Input material —
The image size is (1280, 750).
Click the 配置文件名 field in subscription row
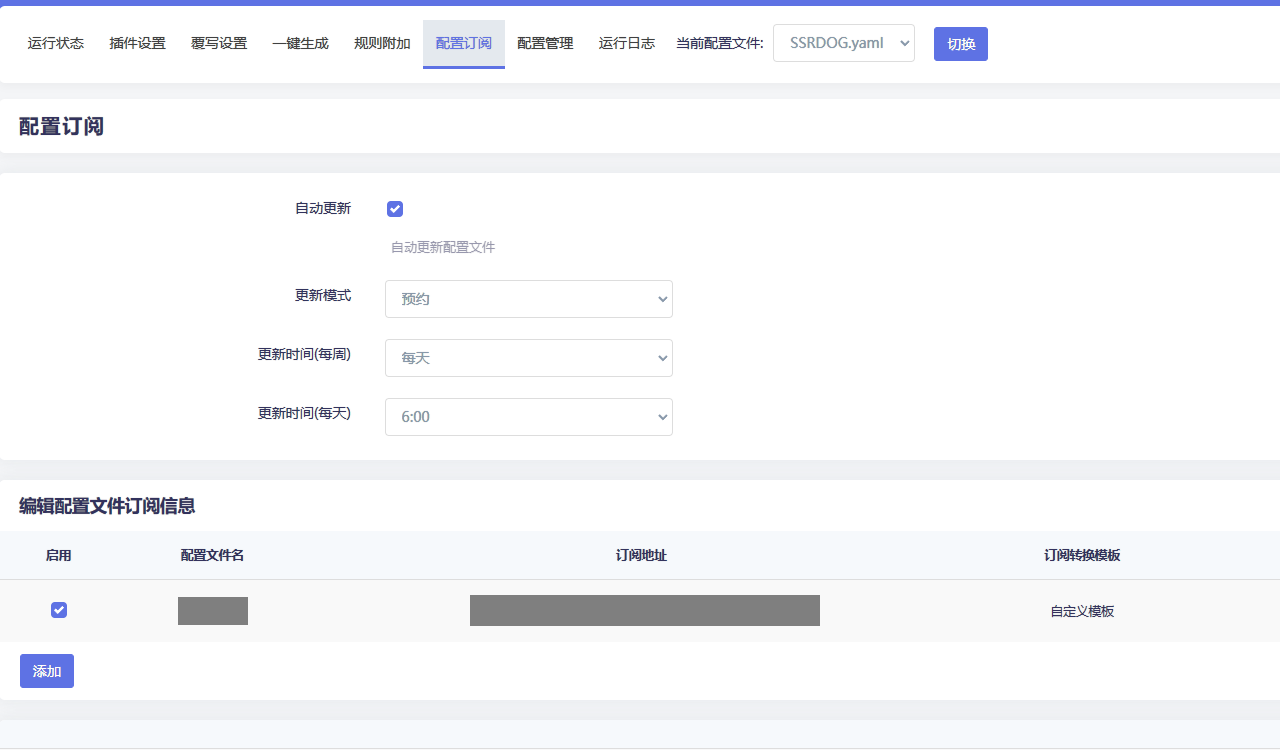213,610
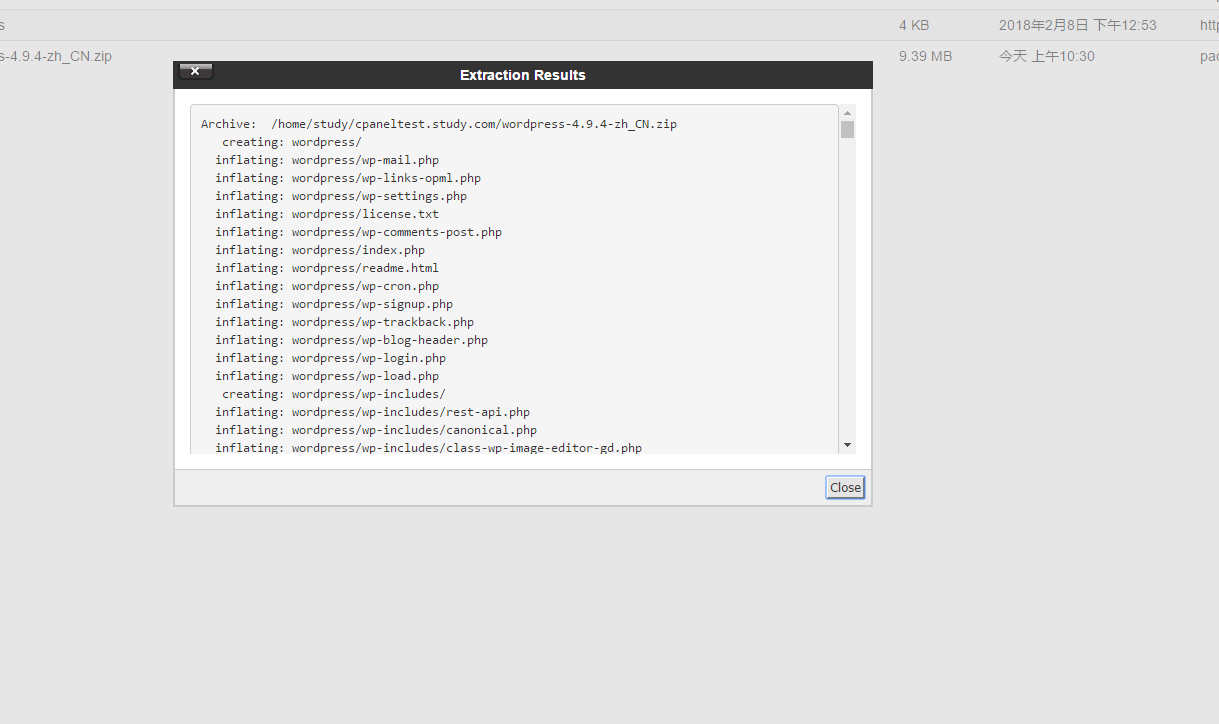Click the Archive path line
1219x724 pixels.
click(438, 124)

Exercise description — Restate the records above word for word. Skip every picture.

Answer section —
The image size is (1280, 750).
Click the 配置文件名 field in subscription row
213,610
Click the Archive path line
1219x724 pixels.
click(438, 124)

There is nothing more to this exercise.